> _SOLICITAÇÃO ESCRITA 1_:
Enumere todos os objetos com que, segundo a reportagem sobre os vândalos em Porto Alegre, moradores e comerciantes estão armados.
> _SOLICITAÇÃO ESCRITA 2_:
Copie fielmente o trecho da reportagem sobre os vândalos em Porto Alegre que se inicia nas palavras "EFEITO COLATERAL" e termina após "as autodefesas representam.".

> _TRECHO DO DOCUMENTO_:

-------------------------

EFEITO COLATERAL
Moradores se unem contra os vândalos
A presença de baderneiros infiltrados nos últimos quatro protestos realizados em Porto Alegre, responsáveis por saques e depredações, está gerando um fenômeno novo: moradores e comerciantes, armados com tacos de beisebol, barras de ferro e facões, estão se organizando para proteger o patrimônio. Especialistas alertam para riscos que as autodefesas representam.
Da janela do segundo andar do mercadinho onde trabalha, Gustavo Vettorazzi, 19 anos, observava uma multidão de jovens pulando sobre o teto dos carros estacionados em frente ao prédio na Rua João Alfredo, na noite de segunda-feira. O que sentia era medo. Do outro lado da rua, a comissária de bordo Kamilla Maggioni, 25 anos, via de sua janela adolescentes participando da depredação, praticada por infiltrados na manifestação pacífica contra o preço da passagem de ônibus na cidade – e outras reivindicações – e que se alastrava pelo bairro Cidade Baixa, na Capital. Abalada com a cena, sentia vontade de chorar.

-------------------------

> _DADOS_:

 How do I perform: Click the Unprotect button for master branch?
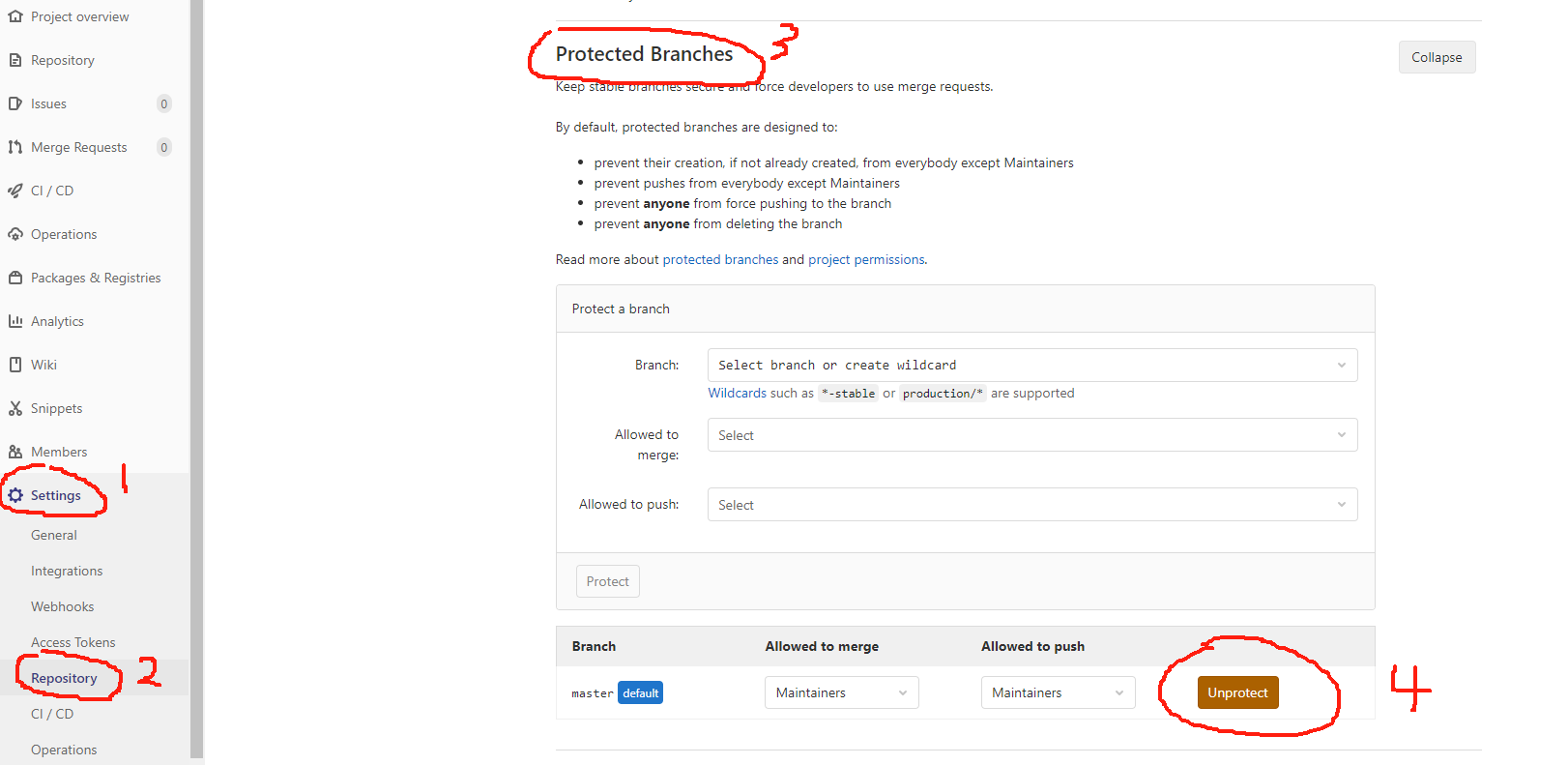pyautogui.click(x=1237, y=691)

-------------------------

> _RESPOSTA DA TAREFA 1_:
Tacos de beisebol, barras de ferro e facões.

> _RESPOSTA DA TAREFA 2_:
EFEITO COLATERAL
Moradores se unem contra os vândalos
A presença de baderneiros infiltrados nos últimos quatro protestos realizados em Porto Alegre, responsáveis por saques e depredações, está gerando um fenômeno novo: moradores e comerciantes, armados com tacos de beisebol, barras de ferro e facões, estão se organizando para proteger o patrimônio. Especialistas alertam para riscos que as autodefesas representam.